The keystone to Mr. Parson's arguments regarding both Mr. Lunsford and Mr. Stix, Jr. was that they each had a relationship with Mr. Cable that underlay their support for Mr. Cable's proposal regarding the 600-acre parcel. In Matter of Yvonne Atkinson Gates, Myrna Williams, and Lance Malone, NCOE Opinion Nos. 97-52, 97-53, 97-54, 97-59, and 97-66 (hereinafter the Terminal D opinion), this Commission set out a four factor analysis by which it will evaluate an interpersonal relationship to determine whether such a relationship might constitute a "commitment in a private capacity to the interest of others" under NRS 281.501(2)(c) and 281.501(3)(b). The four factors this Commission will consider are "(1) the length of a relationship, (2) the context of the relationship, (3) the substance of the relationship, and (4) the frequency of the relationship." Terminal D, at 13.

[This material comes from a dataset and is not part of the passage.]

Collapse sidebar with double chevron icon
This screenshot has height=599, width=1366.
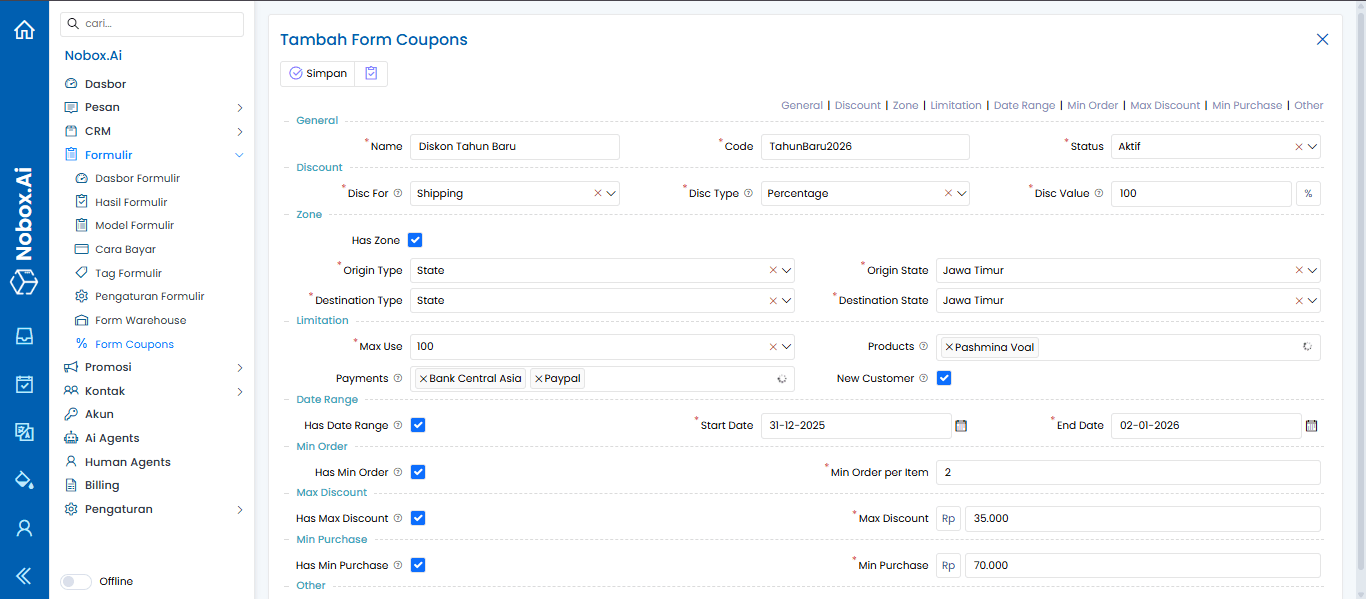pos(24,575)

Regarding Mr. Lunsford, Mr. Parsons pointed to a portion of a transcript of a town board meeting in which Mr. Lunsford described Mr. Cable and two other developers as "friends." At hearing, the substance of Mr. Lunsford's relationship with Mr. Cable was examined extensively. Using the four Terminal D factors, we must conclude that Mr. Lunsford's relationship with Mr. Cable did not constitute a "commitment in a private capacity" to Mr. Cable's interests. First, Mr. Lunsford had only
known Mr. Cable for a short period (approximately one year). Second, Mr. Lunsford knew Mr. Cable primarily through town board meetings. Third, the sole substance of the relationship between Mr. Lunsford and Mr. Cable was Mr. Cable's business before the town board. Fourth, essentially Mr. Lunsford only met Mr. Cable when Mr. Cable had a matter before the town board. The reality of the relationship, upon examination, does not bear the weight with which Mr. Parsons attempts to freight the word "friend" used (perhaps too flippantly) by Mr. Lunsford.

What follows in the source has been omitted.